= Exercise directions =
The whole listing needs to be restated word for word.

= Given records =
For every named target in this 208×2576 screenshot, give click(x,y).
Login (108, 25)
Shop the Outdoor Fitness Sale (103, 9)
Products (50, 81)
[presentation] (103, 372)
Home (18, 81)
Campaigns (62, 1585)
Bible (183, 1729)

= Solution for this problem =
For every named target in this 208×2576 screenshot, give click(x,y).
Login (108, 25)
Shop the Outdoor Fitness Sale (103, 9)
Products (50, 81)
[presentation] (103, 372)
Home (18, 81)
Campaigns (62, 1585)
Bible (183, 1729)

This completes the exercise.